• [Given task]: Copy out everything from the line containing "The image size is (601, 523)." down to the line containing "click(568, 30)", including both of those lines and the requests, and add 84 to every coordinate in the answers.

• [Material]:
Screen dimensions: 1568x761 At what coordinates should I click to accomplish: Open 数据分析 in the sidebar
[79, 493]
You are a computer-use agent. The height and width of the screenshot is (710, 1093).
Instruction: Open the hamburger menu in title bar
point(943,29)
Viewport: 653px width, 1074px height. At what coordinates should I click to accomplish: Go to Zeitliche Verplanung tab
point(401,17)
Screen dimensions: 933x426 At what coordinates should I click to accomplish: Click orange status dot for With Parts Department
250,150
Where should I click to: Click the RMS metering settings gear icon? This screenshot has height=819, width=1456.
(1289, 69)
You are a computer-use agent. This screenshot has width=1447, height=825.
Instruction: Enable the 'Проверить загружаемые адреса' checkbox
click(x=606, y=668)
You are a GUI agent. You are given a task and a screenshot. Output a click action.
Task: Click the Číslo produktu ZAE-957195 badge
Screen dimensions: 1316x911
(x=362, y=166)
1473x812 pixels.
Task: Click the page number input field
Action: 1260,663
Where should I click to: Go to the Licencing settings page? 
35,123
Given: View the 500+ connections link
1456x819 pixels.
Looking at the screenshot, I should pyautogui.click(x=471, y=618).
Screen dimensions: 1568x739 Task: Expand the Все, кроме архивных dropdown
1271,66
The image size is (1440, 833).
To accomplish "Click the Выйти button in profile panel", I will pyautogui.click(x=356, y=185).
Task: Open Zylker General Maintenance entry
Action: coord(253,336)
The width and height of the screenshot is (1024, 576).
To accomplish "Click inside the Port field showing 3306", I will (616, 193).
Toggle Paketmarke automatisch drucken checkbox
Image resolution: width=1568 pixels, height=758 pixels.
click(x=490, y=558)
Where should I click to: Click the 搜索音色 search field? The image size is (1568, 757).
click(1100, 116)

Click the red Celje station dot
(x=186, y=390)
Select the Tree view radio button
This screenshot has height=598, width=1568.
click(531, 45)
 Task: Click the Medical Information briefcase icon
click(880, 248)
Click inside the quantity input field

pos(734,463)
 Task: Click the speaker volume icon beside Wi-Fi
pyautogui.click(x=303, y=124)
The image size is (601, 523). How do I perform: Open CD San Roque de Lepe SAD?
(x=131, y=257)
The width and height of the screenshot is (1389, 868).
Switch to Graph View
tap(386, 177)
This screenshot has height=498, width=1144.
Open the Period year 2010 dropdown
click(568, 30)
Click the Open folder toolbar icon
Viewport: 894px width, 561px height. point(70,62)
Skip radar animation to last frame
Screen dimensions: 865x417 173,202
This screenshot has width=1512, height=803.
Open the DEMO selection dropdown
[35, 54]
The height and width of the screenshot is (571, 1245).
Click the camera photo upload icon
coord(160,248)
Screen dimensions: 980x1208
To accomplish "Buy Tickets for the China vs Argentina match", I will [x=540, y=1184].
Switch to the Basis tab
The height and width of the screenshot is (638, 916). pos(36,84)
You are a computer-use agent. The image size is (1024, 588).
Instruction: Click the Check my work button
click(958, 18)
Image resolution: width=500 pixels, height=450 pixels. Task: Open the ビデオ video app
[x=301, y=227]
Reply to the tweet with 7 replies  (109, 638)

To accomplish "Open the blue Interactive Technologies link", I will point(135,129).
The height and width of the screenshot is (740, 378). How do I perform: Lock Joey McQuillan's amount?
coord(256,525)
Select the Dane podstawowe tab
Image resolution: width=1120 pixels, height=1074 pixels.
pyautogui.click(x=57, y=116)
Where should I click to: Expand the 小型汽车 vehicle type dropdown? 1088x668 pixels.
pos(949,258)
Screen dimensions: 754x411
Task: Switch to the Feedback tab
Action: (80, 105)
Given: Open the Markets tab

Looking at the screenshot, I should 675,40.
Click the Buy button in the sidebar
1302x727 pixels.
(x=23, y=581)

• [Finished answer]:
The image size is (601, 523). How do I perform: Open CD San Roque de Lepe SAD?
(x=215, y=341)
The width and height of the screenshot is (1389, 868).
Switch to Graph View
tap(470, 261)
This screenshot has height=498, width=1144.
Open the Period year 2010 dropdown
click(652, 114)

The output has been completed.